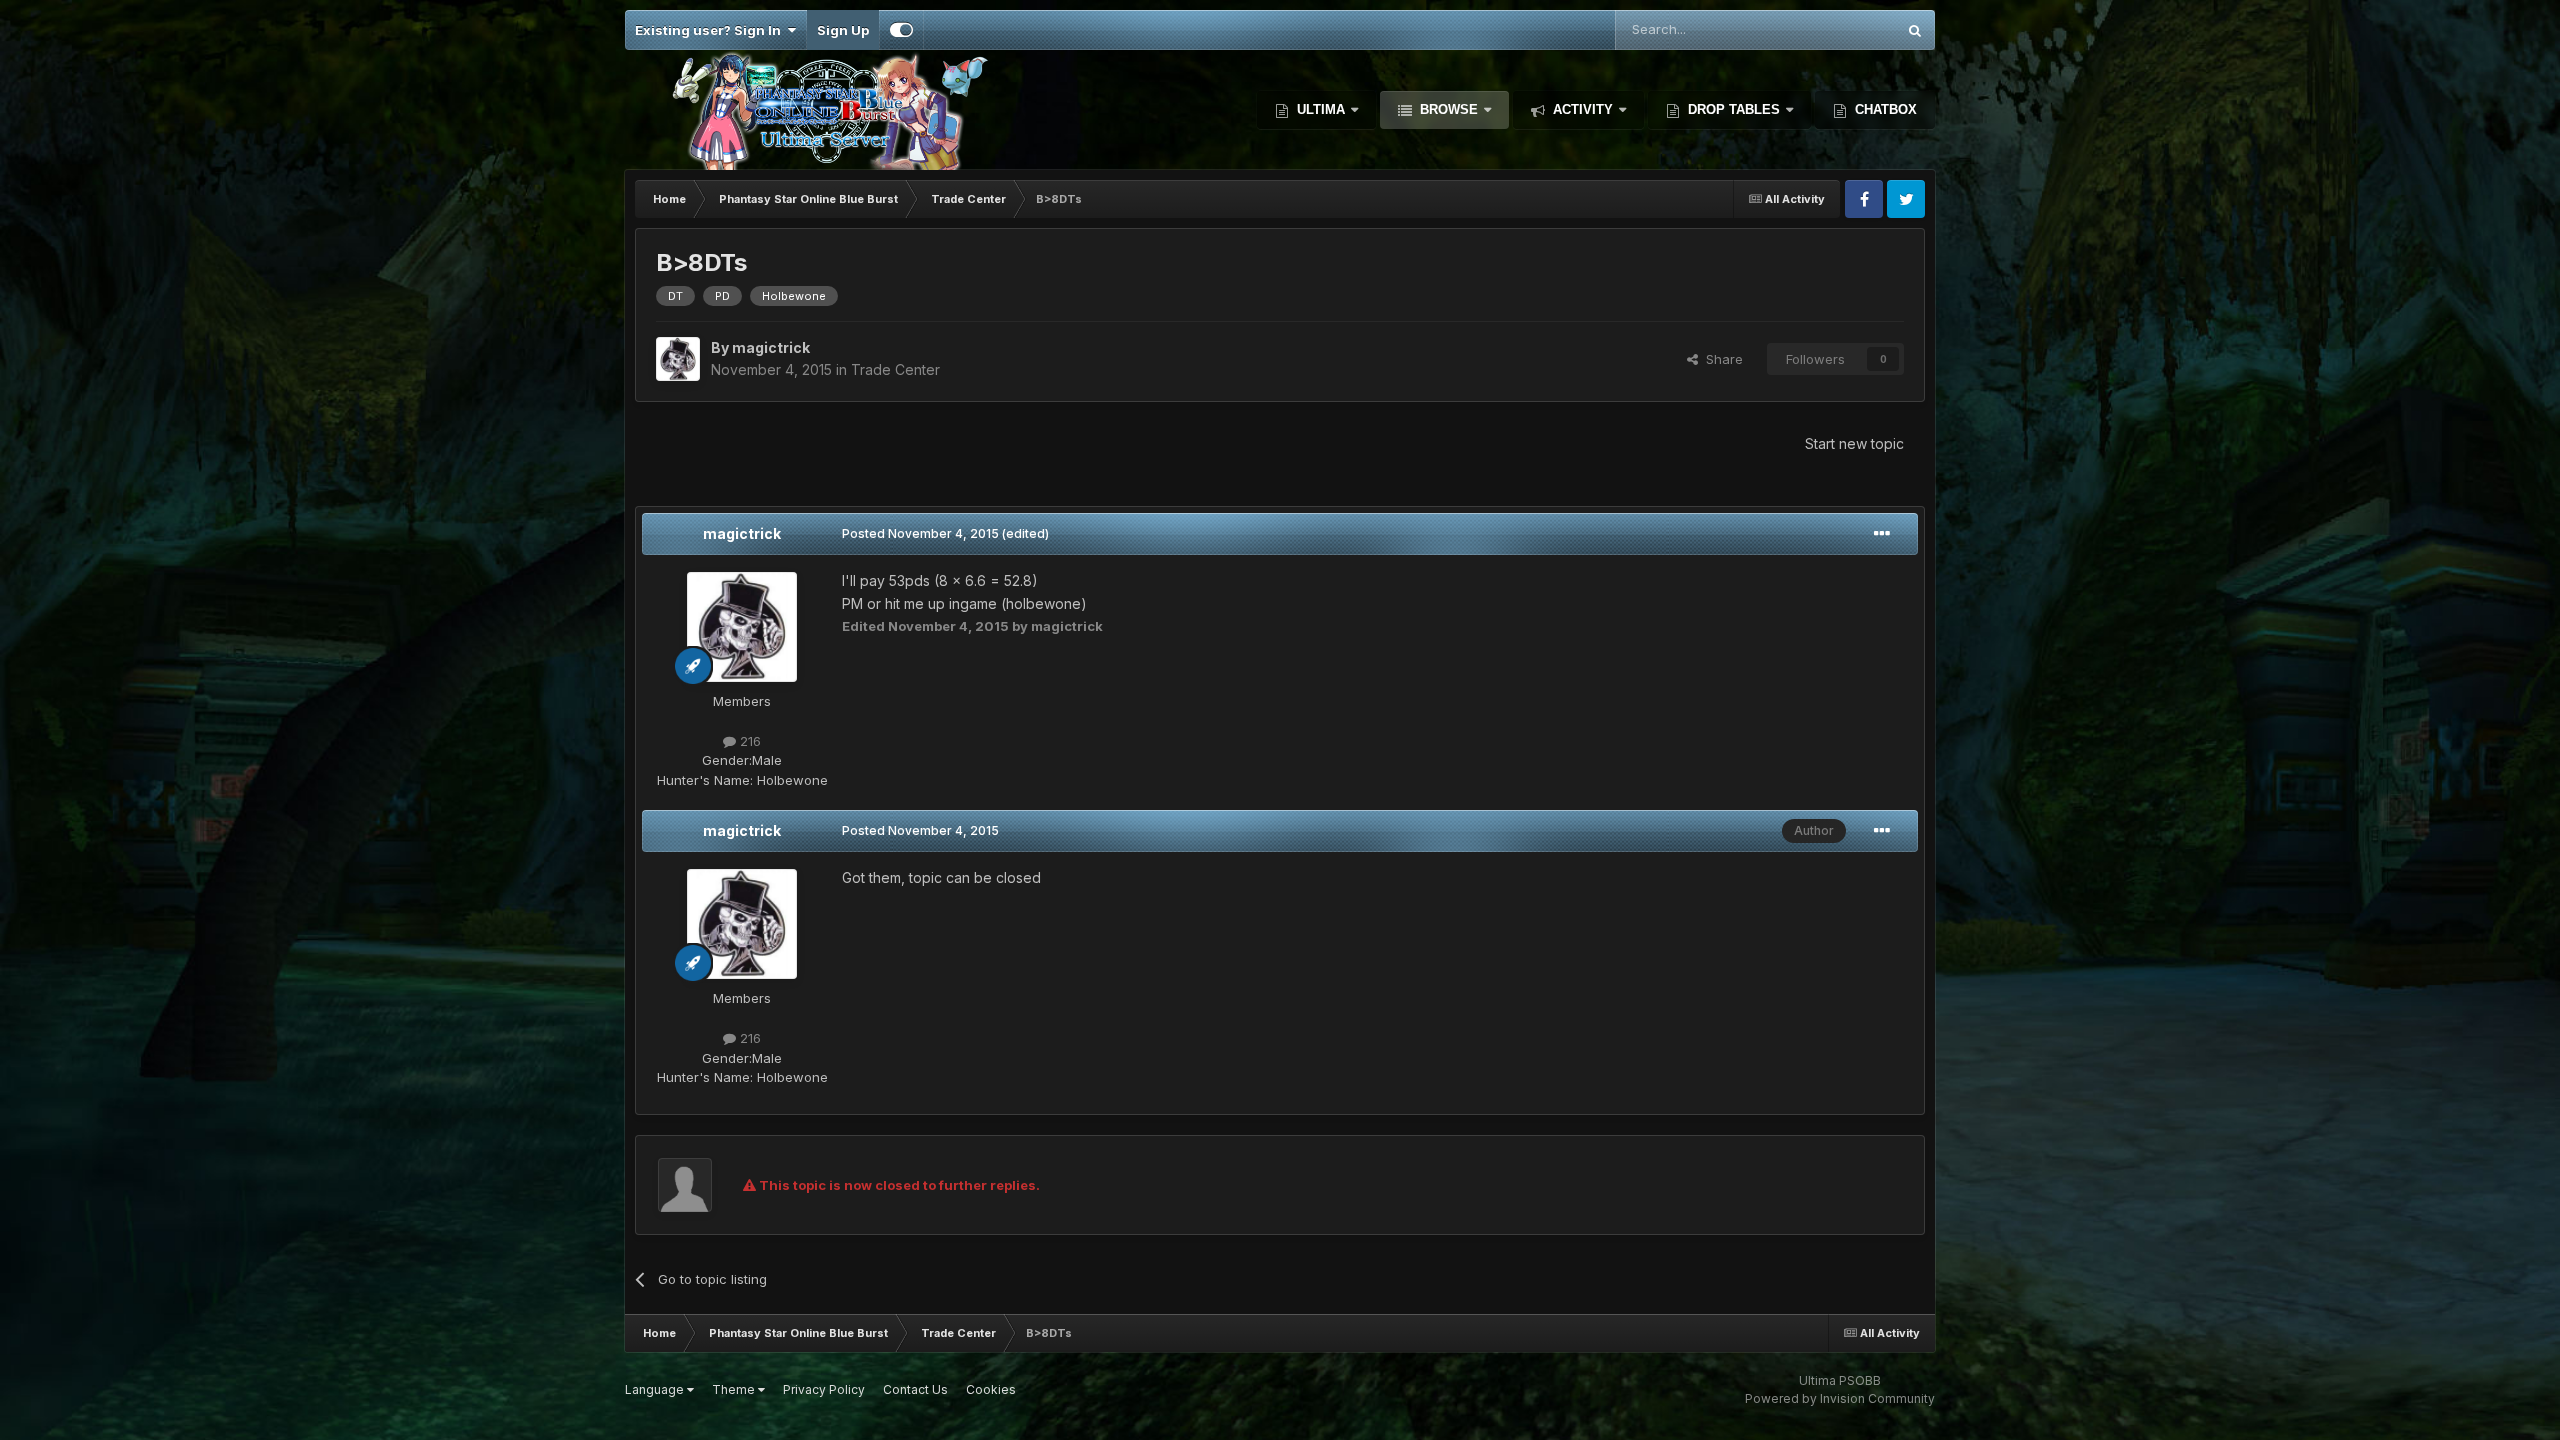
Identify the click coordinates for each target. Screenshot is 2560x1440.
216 (748, 741)
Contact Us (915, 1389)
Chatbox (1884, 109)
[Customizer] (901, 30)
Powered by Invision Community (1840, 1398)
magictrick (742, 533)
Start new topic (1854, 443)
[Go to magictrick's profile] (678, 359)
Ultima (1321, 109)
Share (1720, 359)
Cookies (991, 1389)
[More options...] (1882, 534)
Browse (1449, 109)
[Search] (1915, 30)
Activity (1583, 109)
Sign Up (843, 30)
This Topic (1836, 29)
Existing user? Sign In (711, 30)
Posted (920, 533)
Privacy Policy (824, 1389)
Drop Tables (1734, 109)
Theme (735, 1389)
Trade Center (895, 369)
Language (656, 1389)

EXERCISE: Retype everything in the material word for word, minus pictures.

EXPECTED ANSWER:
Identify the click coordinates for each target. Screenshot is 2560x1440.
216 (748, 741)
Contact Us (915, 1389)
Chatbox (1884, 109)
[Customizer] (901, 30)
Powered by Invision Community (1840, 1398)
magictrick (742, 533)
Start new topic (1854, 443)
[Go to magictrick's profile] (678, 359)
Ultima (1321, 109)
Share (1720, 359)
Cookies (991, 1389)
[More options...] (1882, 534)
Browse (1449, 109)
[Search] (1915, 30)
Activity (1583, 109)
Sign Up (843, 30)
This Topic (1836, 29)
Existing user? Sign In (711, 30)
Posted (920, 533)
Privacy Policy (824, 1389)
Drop Tables (1734, 109)
Theme (735, 1389)
Trade Center (895, 369)
Language (656, 1389)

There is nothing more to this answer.